The other question that has emerged is a more serious and political in nature so to speak. The Indian intelligence is far more efficient than ours and has caught more thieves including powerful ones there many times. Since, it was no secret where he was living to many and Haldar was essentially not hiding, how was his presence missed by them? It can only happen if he was allowed to go on living in safety and even invest his smuggled money. Point is, was Delhi protecting him or Kolkata?

India media has also been speculating on this as well. Haldar had been able to access NI cards, bank accounts, investment; purchases etc which are impossible to do without some high level support. So involvement is obvious but the timing is important. It’s close to the elections and he can generate more political vulnerability now than anytime else. So whose politics will he serve best?
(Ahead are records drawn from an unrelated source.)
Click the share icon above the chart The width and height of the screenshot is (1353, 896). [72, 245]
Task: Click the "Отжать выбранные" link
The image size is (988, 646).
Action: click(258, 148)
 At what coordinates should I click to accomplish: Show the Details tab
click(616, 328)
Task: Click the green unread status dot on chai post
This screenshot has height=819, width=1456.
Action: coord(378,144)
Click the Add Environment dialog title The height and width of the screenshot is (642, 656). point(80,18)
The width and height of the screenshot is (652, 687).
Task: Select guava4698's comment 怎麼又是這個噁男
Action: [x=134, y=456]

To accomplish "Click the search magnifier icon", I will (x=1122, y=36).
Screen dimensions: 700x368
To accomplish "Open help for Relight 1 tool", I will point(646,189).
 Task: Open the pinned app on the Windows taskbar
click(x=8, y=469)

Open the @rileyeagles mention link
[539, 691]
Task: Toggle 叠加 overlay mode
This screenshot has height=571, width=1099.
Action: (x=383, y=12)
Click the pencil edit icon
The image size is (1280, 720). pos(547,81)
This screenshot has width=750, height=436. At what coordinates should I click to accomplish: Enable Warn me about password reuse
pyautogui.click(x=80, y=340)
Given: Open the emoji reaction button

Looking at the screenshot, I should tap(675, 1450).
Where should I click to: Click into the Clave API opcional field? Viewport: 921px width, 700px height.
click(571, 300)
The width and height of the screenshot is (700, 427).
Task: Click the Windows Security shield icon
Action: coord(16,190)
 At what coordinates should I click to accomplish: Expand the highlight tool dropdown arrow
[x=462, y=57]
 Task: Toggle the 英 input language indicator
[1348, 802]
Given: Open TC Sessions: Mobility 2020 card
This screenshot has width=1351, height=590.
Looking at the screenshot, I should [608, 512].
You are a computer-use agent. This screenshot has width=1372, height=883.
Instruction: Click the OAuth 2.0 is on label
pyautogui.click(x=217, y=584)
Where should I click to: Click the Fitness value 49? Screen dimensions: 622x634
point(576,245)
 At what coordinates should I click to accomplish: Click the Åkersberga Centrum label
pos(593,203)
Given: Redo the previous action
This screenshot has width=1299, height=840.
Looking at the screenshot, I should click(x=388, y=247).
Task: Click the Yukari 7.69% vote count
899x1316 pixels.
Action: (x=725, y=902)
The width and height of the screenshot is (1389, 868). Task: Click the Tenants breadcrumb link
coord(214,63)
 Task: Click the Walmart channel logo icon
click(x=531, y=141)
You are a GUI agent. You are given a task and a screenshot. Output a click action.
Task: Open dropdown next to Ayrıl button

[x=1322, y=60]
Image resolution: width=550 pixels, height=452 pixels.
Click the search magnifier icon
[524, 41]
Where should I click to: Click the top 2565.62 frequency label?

It’s possible that Trinamool Congress leaders were helping him out in lieu of money but did the Delhi establishment know this? Bangladesh knew this also but as usual was not very effective. Lacking any clout they were hoping that the Haldar scam would one day get buried and they could move on. But Delhi probably had other ideas on this and keeping the next elections in mind rumbled him, spoiling both TC’s political future and if needed lean on BD leaders as well before 2023.

Haldar will name important names and that means, neutralising many in the influential establishment in Bangladesh and Bengal. Haldar has now graduated into a major political tool in the region though one is not sure that he is enjoying it as much as he enjoyed stealing people’s money in Bangladesh before.

Can the Bangladeshi system cope?

There is little doubt that they can’t. The financial regulatory bodies, the surveillance systems, the not so brilliant decision making all point to sectorial managers in charge of a machine beyond their capacity to handle. Add to this is, the all pervasive corruption that seems to attract corruption the way rotten meat attracts flies. And of course there are the crime prevention and security outfits who seem to have cooperated with Haldar in letting him get away as per even the High Court observations.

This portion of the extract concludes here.